What is required: Could you repeat the listing word for word, from its first line through the line containing "(134, 176).", leaving out the pictures?

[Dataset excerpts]
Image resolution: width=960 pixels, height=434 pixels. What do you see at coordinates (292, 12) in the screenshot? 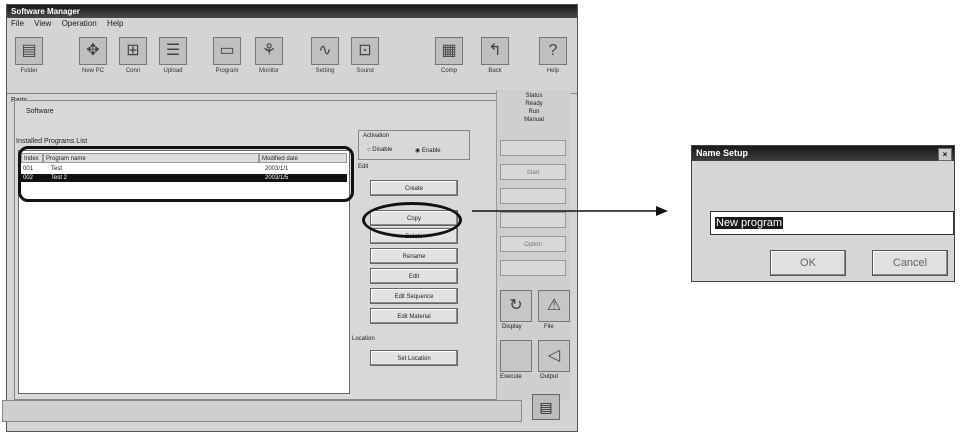
I see `window-title-bar: Software Manager` at bounding box center [292, 12].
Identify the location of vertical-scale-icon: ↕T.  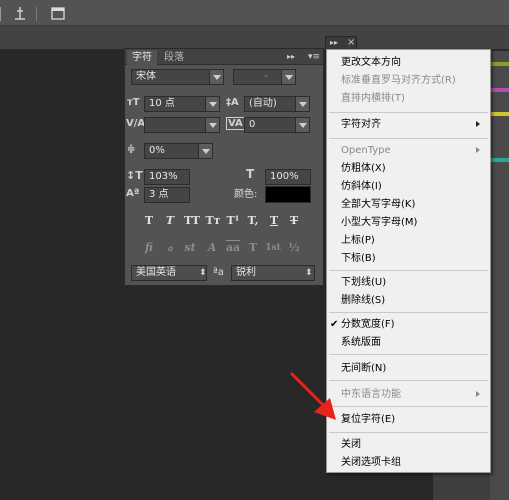
(134, 176).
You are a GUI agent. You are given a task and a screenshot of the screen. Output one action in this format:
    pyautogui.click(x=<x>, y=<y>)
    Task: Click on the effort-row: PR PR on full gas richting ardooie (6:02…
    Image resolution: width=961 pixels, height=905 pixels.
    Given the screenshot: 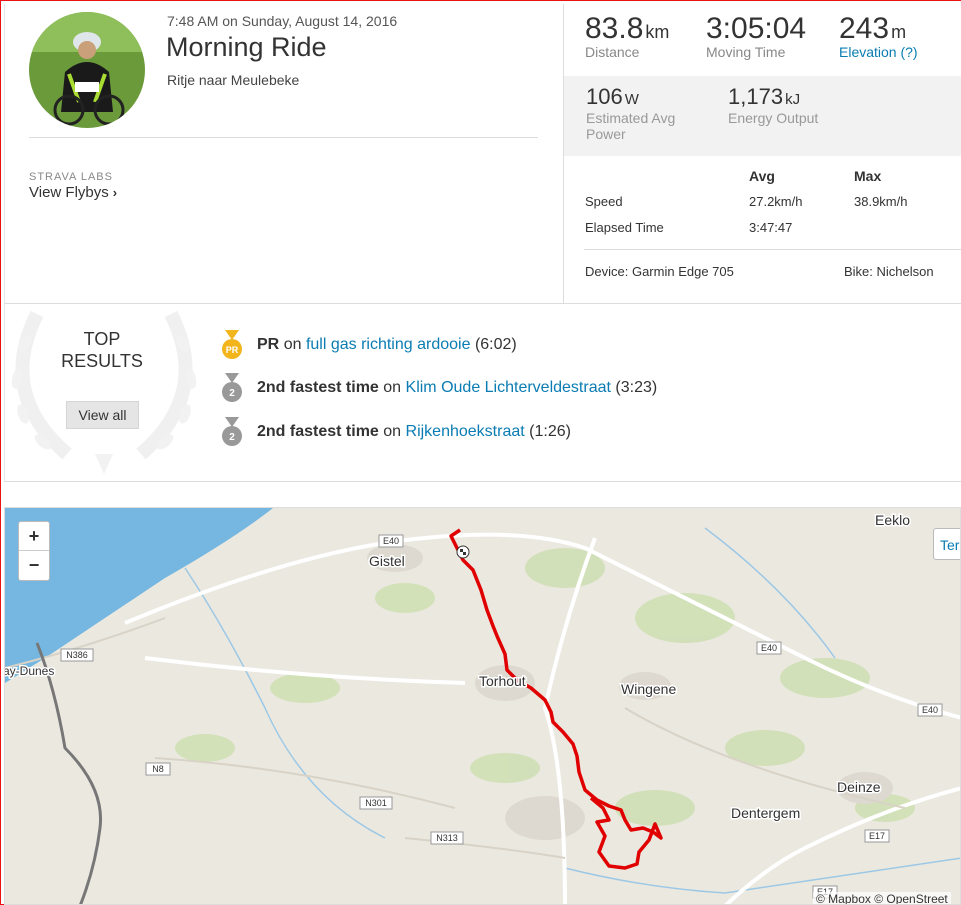 What is the action you would take?
    pyautogui.click(x=369, y=345)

Finished task:
Image resolution: width=960 pixels, height=434 pixels. What do you see at coordinates (292, 12) in the screenshot? 
I see `window-title-bar: Software Manager` at bounding box center [292, 12].
Identify the location of vertical-scale-icon: ↕T.  
(134, 176).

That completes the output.